From Bullshido :http://www.bullshido.net/forums/showthread.php?t=5903
Here are some listings compiled by user BatRonin:
"There has been some talk lately of how tough ot how weak the human body is.
There have been studies done on this by the SAE ( Society of Automotive Engineers).
There have been also many studies done on how much force a boxer ( for example) can hit with.
By King at Wayne University:
Boxers can hit with an average force of 765 lbs
so, let us take that as an example and see what the bosy can with stand:
Biomechanical injury tolerance levels:
Throat- 300 lbs of force
Frontal bone ( forehaed)- 1900 lbs
Back of head ( occiptal)- 2100 lbs
Temporal - 1400 lbs
mandible - 800 lbs
maxilla - 500 lbs
Lat. Maxilla - 700 lbs
"nasal bone"- 200 lbs
Cervical vertebra - 500 lbs
Crown of head - 1350 lbs
area above the ear - 650 lbs
sternum with 4" defelction ( penetration) - 960 lbs
ribs - 400 lbs ( 1-3 ribs are the hardest, 4-9 the most common to fracture)
Draw you own conclusions"
"The study was done on amateures and pro's, not much of a diffrence in punching power, although alot of difference in terms of stamina ( makes sense).

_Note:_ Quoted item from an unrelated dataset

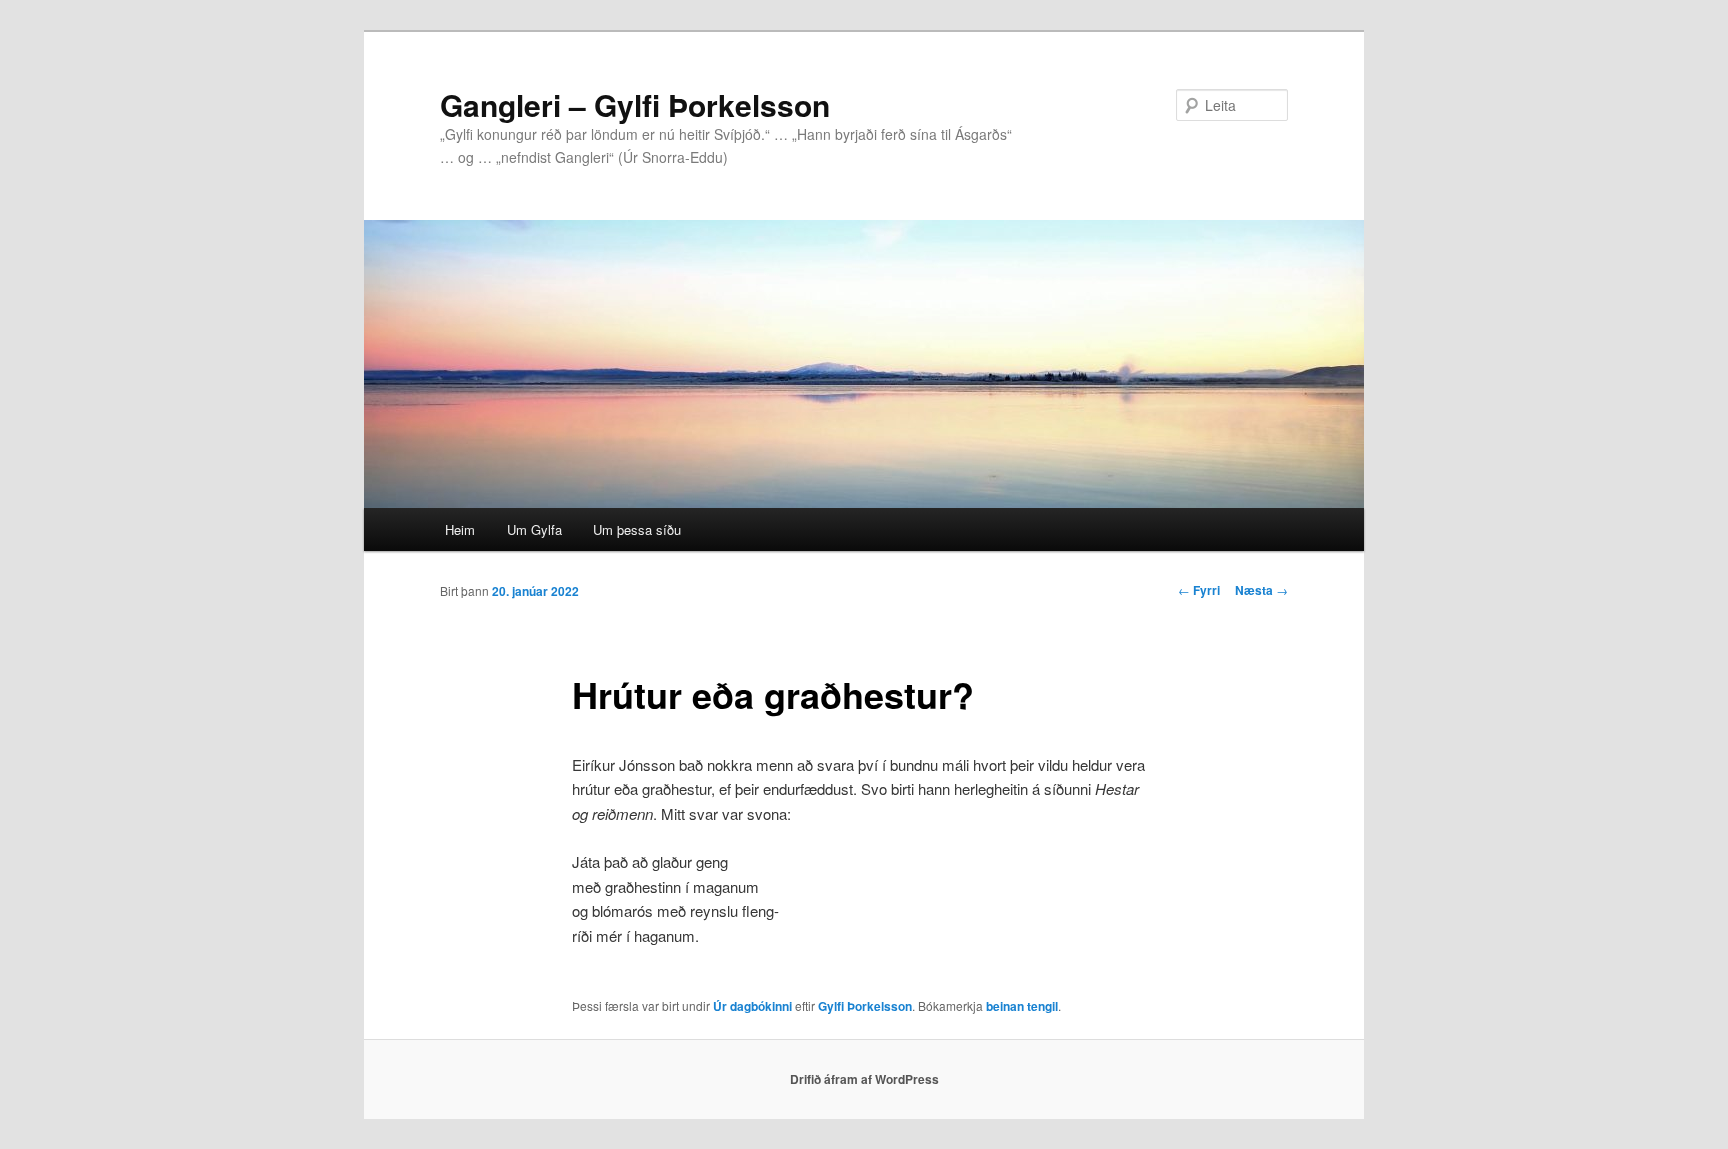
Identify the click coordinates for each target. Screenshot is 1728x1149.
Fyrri (1199, 590)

As for the rating, force when applied to impact is measured as peak force of lbs or Newtons, it is not meaured per sq inch or such, that applies to pressure, not impact.

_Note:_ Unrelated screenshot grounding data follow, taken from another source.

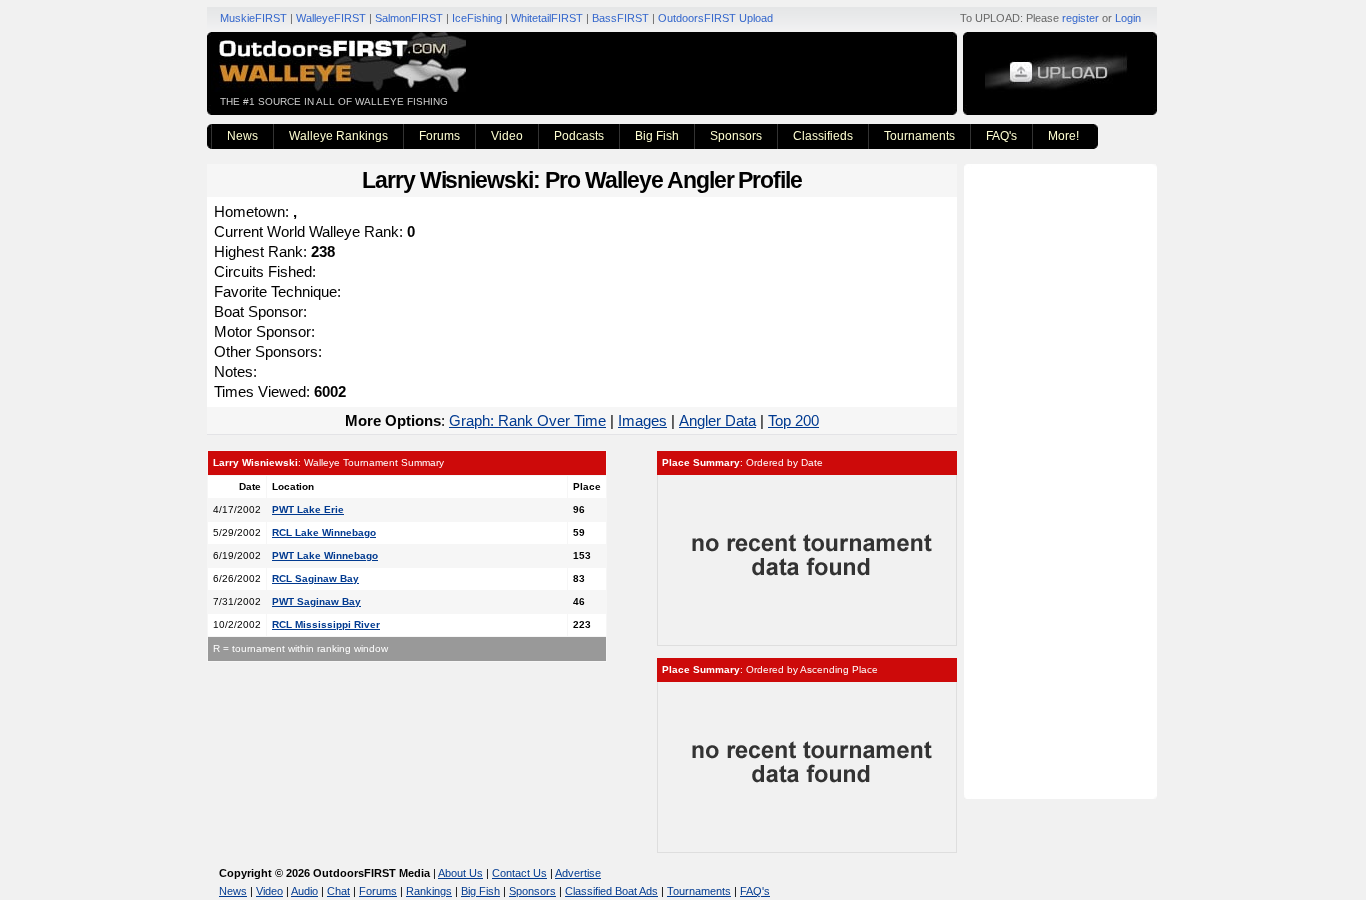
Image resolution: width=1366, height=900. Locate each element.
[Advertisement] (1063, 480)
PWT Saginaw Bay (316, 601)
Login (1128, 18)
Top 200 (793, 420)
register (1080, 18)
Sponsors (736, 136)
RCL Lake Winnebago (324, 532)
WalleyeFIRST (331, 18)
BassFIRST (620, 18)
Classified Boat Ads (611, 891)
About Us (460, 873)
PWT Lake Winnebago (325, 555)
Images (642, 420)
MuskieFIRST (253, 18)
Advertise (578, 873)
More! (1063, 136)
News (242, 136)
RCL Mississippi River (326, 624)
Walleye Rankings (338, 136)
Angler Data (717, 420)
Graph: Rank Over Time (527, 420)
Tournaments (919, 136)
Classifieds (823, 136)
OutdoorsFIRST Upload (715, 18)
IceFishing (477, 18)
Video (507, 136)
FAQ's (1001, 136)
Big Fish (657, 136)
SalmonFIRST (409, 18)
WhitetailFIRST (547, 18)
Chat (338, 891)
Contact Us (519, 873)
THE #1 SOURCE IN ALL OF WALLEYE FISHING (334, 101)
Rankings (429, 891)
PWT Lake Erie (308, 509)
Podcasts (579, 136)
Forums (439, 136)
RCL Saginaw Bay (315, 578)
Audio (304, 891)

It can also be meaured in J or Joules, I t converted them all to lbs to make it easier.
The boxers weighed in at various weights of course, the hightest values found were those who had the best combination of size and speed.

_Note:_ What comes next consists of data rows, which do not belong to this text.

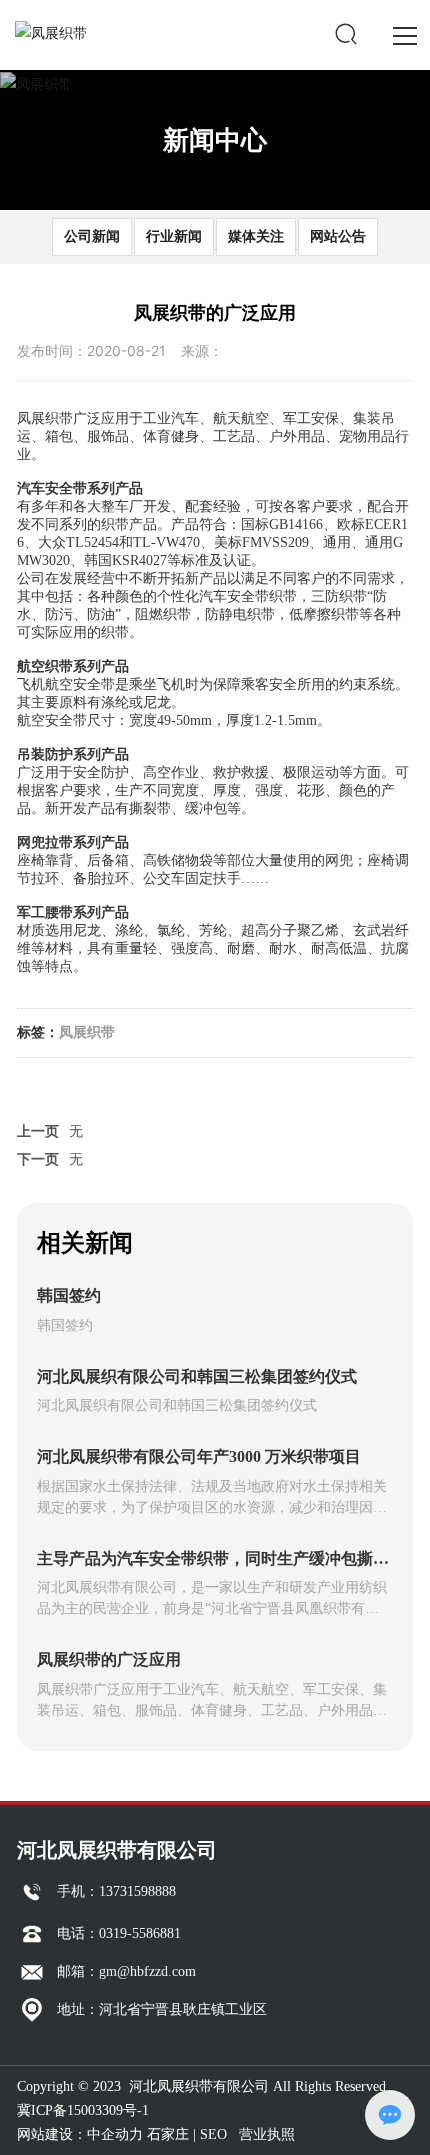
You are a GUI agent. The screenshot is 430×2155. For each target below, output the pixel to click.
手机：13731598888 (116, 1891)
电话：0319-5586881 (119, 1933)
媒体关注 (256, 236)
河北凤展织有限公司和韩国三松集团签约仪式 (197, 1376)
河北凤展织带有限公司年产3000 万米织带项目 (199, 1456)
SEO (213, 2134)
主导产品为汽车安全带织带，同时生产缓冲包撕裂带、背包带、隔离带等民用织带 (213, 1567)
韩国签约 (69, 1295)
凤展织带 (87, 1032)
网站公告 (338, 236)
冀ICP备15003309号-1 (83, 2110)
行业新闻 (174, 236)
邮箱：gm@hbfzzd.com (126, 1971)
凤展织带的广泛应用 (109, 1659)
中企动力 (115, 2134)
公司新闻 (92, 236)
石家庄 (168, 2134)
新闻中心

I believe the highest was actually 1200lbs and the boxer weighed 180lbs.
As for where you canget this info:
Society of Automotive Engineers (SAE)
4 vol, about 300 us each.
Biomechanics of impact injury and injury tolerances."
"The values were taken by doing impact studies on cadavers.
The values usually used are from the cadavers the repesent 75% of the population, the values I took are from the 10% percentile study, males over 5-11 and over 200lbs.
They are the upper values taken, which means that in 100% of the cases when the force valued reach the amount stated, a fracture accured, a fracture that would be considered traumatic."